We learned later that all of her family had been killed, including her stepmother and five of her siblings. They had been enjoying a family picnic when a barrage of Israeli shells turned the beach into a slaughterhouse. In an emotional ceremony last year, Huda graduated with a law degree from the Islamic University of Gaza.

Incidentally, when Hamas took office to run the Palestinian Authority, the sanctions imposed on the Palestinians for voting the “wrong” way meant that money was extremely tight. Haniyeh ordered the salaries of PA employees to be paid before any official or minister took a wage. That was a measure of his integrity and sense of duty to his people.

I first met Prime Minister Haniyeh when he presented the international peace activists on board the two Free Gaza boats which broke the siege of the coastal enclave in August 2008 with Palestinian diplomatic passports, myself included. It was a rare occasion and he was smiling broadly as he asked us all to become ambassadors for his country.

However, I imagine that the US decision to put his name on a terrorist list will induce another broad smile because of the irony of it all. Haniyeh is key to any future peace negotiations and the blundering, blinkered fools within the Trump administration have now ruled themselves out of being able to sit down and talk to him.

Like it or not, Hamas is a major part of Palestinian politics. Former Middle East Peace Envoy Tony Blair was a failure in the role, but admitted recently that it was a mistake to leave Hamas out of negotiations. When the Palestinian people exercised their democratic right and voted for the Islamic Resistance Movement it enraged US President George W Bush and the then British Prime Minister Blair. They moved immediately to cut off aid and sever relations with the newly-elected Hamas-led Palestinian Authority. The election won by Hamas, by the way, was judged free and fair by international monitors.

Once again the US has found itself out of step and off key with Middle East politics, exposing why it can never be considered as an impartial peace broker. The silly decision to impose its meaningless sanctions on Haniyeh, the only Arab leader to be born, educated and still living in a refugee camp will damage the White House far more than it will affect the Hamas leader.

He is one of the leading critics of Trump’s decision to acknowledge Jerusalem as Israel’s capital, another US move that drew widespread condemnation and derision across the Arab and Muslim world. America is thus probably the last place that Haniyeh would invest any spare cash; he’s much more likely to use it to benefit Gaza’s orphans and refugees.

The Palestinian Authority under Ismail Haniyeh’s premiership was largely free of the corruption that dogs the Abbas-led regime. Hamas cannot be bought like the Fatah opportunists in Ramallah, which is probably why they are favoured by the West and Israel, for whom they act as a security screen.

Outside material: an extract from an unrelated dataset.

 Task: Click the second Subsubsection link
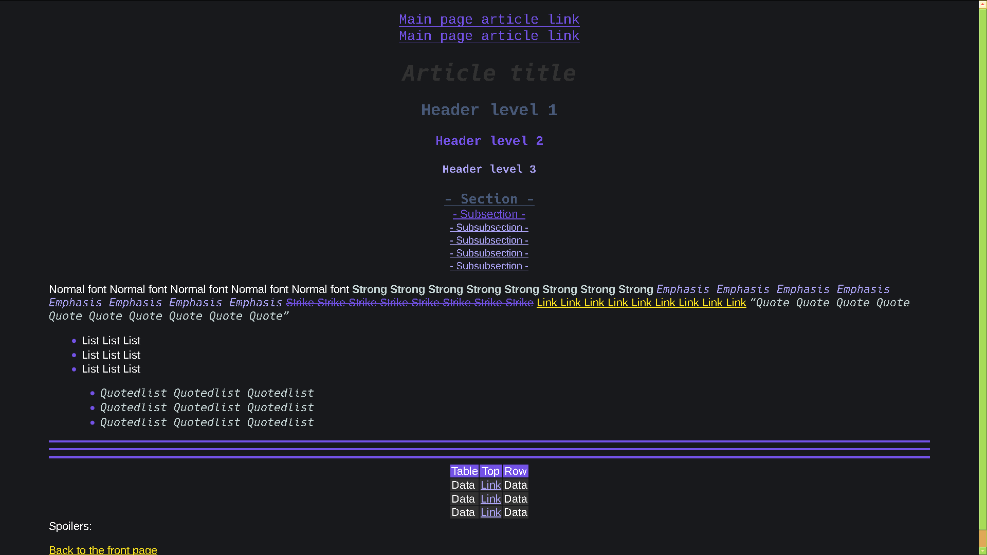point(489,240)
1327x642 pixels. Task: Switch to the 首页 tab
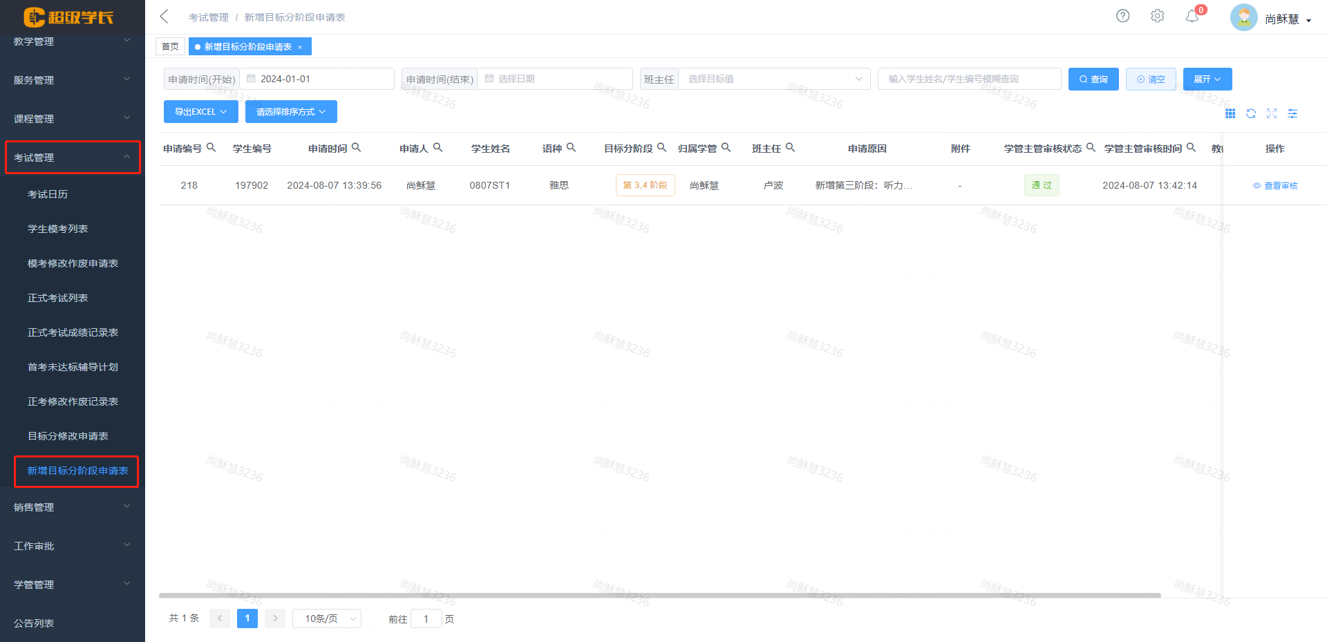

In terms of strategic blunders, designating Haniyeh as a “global terrorist” is up there with some of the biggest so far by the Trump White House, but perhaps that is why the move has been made. Israel is terrified of seeing Fatah and Hamas reconcile and form a truly national Palestinian government because that will expose the lie that it is the Palestinians who are stalling on peace. The status quo suits Israel and its colonial occupation much better; divide and rule is an old colonialist tactic, and we all know it.

The great thing is that Ismail Haniyeh and everyone else who is sincere about trying to find a just peace in the Middle East will simply ignore the terrorist designation and continue to resist Israel’s brutal military occupation until the day dawns that justice for the Palestinians will be seen to be done. That day will not be long in coming.

The views expressed in this article belong to the author and do not necessarily reflect the editorial policy of Middle East Monitor.